# Help, wife kissed another man



## nirvanaozzy (Jan 11, 2010)

So, when my wife was in las vegas she kissed another guy. The guy she texted hundreds of times on the way home. I found out because HE emailed me and admitted it. That was all they did. I confronted her and she admitted. Said she had drank a lot but wasn't drunk. She isn't blaming it on that. She said it was a huge mistake that she regrets dearly. I want to forgive her. How do I get over this and how do WE get over this and move on happily? Please help.


----------



## Stuckonstupid (Jan 24, 2010)

There are a couple of books id recommend.
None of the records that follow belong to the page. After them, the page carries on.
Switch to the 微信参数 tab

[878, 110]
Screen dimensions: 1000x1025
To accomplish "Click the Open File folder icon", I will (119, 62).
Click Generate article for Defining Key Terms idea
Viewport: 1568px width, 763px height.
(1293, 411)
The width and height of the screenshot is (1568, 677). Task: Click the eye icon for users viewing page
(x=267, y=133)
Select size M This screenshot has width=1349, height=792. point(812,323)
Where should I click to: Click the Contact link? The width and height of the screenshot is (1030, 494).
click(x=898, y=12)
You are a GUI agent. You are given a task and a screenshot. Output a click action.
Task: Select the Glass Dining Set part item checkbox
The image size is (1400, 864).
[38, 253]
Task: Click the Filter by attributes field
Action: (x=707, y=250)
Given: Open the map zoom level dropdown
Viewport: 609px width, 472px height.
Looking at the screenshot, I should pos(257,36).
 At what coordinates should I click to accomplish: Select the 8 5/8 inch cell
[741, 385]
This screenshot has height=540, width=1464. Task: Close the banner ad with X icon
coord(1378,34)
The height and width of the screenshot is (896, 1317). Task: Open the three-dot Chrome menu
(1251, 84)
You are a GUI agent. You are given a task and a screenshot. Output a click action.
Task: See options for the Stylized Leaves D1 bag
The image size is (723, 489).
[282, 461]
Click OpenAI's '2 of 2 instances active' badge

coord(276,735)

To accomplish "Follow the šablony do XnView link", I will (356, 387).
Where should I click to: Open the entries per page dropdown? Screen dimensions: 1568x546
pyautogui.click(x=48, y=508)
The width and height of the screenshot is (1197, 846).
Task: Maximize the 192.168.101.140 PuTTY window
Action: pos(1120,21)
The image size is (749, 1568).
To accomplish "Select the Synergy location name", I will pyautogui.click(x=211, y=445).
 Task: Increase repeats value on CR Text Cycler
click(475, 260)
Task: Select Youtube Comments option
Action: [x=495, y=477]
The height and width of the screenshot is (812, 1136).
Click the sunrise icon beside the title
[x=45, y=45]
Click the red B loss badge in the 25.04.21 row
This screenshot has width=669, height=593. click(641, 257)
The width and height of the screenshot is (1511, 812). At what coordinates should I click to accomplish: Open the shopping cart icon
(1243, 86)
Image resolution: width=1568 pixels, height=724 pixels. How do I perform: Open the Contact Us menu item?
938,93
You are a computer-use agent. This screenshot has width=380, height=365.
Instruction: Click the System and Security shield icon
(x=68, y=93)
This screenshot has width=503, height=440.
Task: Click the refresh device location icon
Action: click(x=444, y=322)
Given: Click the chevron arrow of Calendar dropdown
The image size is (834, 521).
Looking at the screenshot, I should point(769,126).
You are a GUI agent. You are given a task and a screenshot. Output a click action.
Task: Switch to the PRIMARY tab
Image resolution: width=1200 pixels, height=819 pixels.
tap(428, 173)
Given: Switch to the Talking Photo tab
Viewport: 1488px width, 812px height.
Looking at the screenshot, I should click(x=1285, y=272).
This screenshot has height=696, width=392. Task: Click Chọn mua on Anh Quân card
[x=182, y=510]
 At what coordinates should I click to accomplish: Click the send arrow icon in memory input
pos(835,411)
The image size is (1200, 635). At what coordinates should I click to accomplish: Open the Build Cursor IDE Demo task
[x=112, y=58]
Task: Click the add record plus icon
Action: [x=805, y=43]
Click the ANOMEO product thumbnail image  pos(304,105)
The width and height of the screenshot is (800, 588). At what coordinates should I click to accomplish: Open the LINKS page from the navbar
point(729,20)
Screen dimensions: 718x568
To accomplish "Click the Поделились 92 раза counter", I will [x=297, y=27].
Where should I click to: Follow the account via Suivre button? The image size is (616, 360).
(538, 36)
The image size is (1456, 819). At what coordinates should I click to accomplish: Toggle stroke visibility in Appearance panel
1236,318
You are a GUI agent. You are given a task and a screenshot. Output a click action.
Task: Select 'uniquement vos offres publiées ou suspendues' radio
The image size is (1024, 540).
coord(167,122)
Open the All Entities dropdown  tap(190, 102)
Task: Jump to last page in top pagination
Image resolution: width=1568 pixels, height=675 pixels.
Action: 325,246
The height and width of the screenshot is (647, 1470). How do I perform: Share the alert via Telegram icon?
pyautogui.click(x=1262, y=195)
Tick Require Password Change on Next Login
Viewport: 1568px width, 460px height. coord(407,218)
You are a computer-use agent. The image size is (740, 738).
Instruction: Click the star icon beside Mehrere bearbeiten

Now I dont know if you classify what she did as cheating, but these are great for repairing afterwards. Im more outraged at the texts then the kiss. And I dont think drunk is an excuse. anyways 

Amazon.com: After the Affair: Healing the Pain and Rebuilding Trust When a Partner Has Been Unfaithful (9780060928179): Janis Abrahms Spring, Michael Spring: Books

Amazon.com: Getting Past the Affair: A Program to Help You Cope, Heal, and Move On -- Together or Apart (9781572308015): Douglas K. Snyder PhD, Donald H. Baucom PhD, Kristina Coop Gordon PhD: Books

I hate to be alarming but I find it important to be honest to yourself and your relationship. Is she airheaded and just made a dumb decision, or is it an extremely unusual thing?


----------



## nirvanaozzy (Jan 11, 2010)

EXTREMELY unusual. I mean I know you should never expect it to happen. But I never even dreamed it would happen. Never even crossed my mind. Sucks


----------



## okeydokie (Sep 10, 2008)

ok, i would flip a lid if my wife kissed another man. i personally wouldnt waste time trying to figure out why or what she was thinking, i'd get a lawyer


----------



## f1r3f1y3 (Dec 8, 2009)

You need to get to the root of it. WHY did she do it? 

The fact is, she wouldn't have if she was completely happy in the relationship with you. 

Don't get angry but then go back exactly how you were. If you don't fix the issues and make changes, it'll happen again.


----------